Dopo un paio di giorni interi passati completamente vestita e pronta a scattare e un altro giorno e mezzo completamente in pigiama, ancora non ero riuscita a trovare la parola giusta per descrivere come mi sento e ora finalmente ce l’ho: stranita.
Mi sento strana e mi fa strano tutto quello a cui assisto, gente in piena pandemia che organizza festini, politici che fanno cadere governi nei momenti più improbabili e dall’altra parte persone con le loro disperazioni quotidiane che rimangono quasi inascoltate.
Mi fa strano che persone che potrebbero bellamente fregarsene delle mie di disperazioni avendo anche le loro, mi inviino abbracci virtuali e segnali di comprensione e affetto, mentre altri si attaccano a banali e futili scuse per potersi sentire giustificati quando se ne disinteressano.
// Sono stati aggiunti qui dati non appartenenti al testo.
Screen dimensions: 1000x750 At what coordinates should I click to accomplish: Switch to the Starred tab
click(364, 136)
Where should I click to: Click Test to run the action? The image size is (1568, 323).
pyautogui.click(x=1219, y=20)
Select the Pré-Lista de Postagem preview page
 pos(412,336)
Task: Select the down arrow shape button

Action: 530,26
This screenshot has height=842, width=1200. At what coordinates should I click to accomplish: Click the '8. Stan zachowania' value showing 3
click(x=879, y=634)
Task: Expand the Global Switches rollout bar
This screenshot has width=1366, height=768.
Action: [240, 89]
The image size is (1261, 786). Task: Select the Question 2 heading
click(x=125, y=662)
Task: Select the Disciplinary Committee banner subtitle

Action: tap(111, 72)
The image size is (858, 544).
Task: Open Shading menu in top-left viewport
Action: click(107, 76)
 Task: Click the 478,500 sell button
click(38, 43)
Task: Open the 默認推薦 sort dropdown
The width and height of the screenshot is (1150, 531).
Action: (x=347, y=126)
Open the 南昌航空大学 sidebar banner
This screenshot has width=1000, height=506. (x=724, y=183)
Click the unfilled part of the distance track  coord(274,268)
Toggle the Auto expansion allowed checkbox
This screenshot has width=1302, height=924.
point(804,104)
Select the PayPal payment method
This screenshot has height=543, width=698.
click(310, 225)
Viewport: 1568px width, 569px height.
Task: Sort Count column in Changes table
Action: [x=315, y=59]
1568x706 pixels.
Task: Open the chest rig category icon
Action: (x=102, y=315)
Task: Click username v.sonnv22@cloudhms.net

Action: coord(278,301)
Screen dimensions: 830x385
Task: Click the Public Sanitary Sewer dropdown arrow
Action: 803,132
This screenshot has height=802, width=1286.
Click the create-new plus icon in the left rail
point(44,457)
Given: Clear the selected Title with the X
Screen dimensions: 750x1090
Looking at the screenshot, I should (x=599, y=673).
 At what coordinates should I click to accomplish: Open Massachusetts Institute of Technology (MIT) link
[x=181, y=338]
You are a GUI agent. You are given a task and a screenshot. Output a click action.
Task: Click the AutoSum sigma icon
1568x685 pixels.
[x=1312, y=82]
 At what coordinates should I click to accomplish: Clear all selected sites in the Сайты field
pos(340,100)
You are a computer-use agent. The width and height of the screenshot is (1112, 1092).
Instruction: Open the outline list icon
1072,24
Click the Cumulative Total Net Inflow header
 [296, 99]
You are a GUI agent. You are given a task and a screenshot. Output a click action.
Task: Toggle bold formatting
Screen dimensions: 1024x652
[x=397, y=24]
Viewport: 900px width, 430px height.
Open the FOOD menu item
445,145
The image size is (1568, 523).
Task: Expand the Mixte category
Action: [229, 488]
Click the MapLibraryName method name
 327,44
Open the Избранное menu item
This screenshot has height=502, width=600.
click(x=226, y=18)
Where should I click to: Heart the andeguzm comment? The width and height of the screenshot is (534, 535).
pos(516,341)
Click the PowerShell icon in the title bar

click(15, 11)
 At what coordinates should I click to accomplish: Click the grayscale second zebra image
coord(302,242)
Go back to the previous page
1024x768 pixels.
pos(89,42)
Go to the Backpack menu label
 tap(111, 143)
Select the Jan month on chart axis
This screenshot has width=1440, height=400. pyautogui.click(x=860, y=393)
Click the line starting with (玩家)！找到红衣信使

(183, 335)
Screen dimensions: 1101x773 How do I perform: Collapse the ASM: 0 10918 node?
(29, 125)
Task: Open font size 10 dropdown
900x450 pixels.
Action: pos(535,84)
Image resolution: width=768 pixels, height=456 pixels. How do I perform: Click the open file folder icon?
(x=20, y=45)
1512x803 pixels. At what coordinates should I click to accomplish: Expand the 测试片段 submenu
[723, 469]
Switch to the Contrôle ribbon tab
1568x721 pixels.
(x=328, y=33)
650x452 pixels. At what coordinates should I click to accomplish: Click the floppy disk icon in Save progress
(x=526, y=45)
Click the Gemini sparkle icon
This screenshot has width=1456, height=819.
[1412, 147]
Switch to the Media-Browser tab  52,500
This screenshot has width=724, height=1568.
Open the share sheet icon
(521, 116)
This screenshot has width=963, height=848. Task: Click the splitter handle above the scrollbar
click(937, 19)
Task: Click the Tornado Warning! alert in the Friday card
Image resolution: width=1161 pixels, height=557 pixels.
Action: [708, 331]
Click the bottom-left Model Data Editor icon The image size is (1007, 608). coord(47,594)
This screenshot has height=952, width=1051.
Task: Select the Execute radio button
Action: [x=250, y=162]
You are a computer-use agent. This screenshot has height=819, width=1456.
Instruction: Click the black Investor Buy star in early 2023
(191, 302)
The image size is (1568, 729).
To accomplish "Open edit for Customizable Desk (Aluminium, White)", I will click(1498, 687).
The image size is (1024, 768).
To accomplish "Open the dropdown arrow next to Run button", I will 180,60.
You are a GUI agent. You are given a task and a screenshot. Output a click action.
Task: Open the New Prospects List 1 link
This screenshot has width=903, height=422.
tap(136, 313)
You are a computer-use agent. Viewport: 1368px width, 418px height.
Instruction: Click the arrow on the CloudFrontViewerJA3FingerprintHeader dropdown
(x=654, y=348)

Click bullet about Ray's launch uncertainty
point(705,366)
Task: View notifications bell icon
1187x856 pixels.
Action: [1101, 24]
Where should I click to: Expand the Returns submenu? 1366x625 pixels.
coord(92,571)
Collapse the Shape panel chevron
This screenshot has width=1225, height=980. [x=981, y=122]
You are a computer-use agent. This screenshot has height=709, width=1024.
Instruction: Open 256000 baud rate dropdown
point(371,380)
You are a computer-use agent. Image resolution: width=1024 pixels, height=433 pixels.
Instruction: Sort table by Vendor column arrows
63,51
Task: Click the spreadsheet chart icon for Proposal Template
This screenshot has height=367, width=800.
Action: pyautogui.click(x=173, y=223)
Mi fa strano riuscire ad avere le forse per comprendere ancora il dolore degli altri e volerli aiutare, nonostante il mio mi stia torturando, portando allo sconforto più totale.
Mi piacerebbe tanto scappare via in un posto isolato, tuttavia mi rendo conto che non posso, che non è questa la mia strada.
Io sento di non poter essere felice se gli altri sono tristi e mi fa strano, non ho mai avuto molte persone che si occupassero della mia felicità, quindi forse sarebbe più normale che io me ne fregassi degli altri e invece non ci riesco.
A volte mi arrabbio tantissimo per come sono fatta, con la mia paura di disturbare sempre presente, quando poi sono io sono felice di essere disturbata per aiutare qualcuno.
Un sacco di volte credo di scrivere cose banali, poi proprio ieri invece, ho dovuto ribadire concetti che dovrebbero già essere dati per ovvi in quest’epoca e che sfortunatamente non lo sono ancora.
In realtà mi fa strano scrivere anche questo post, che pare non avere una conclusione e che probabilmente non ne avrà mai una reale, ma il blog è mio ed esercito il mio diritto di poter scrivere quello che voglio.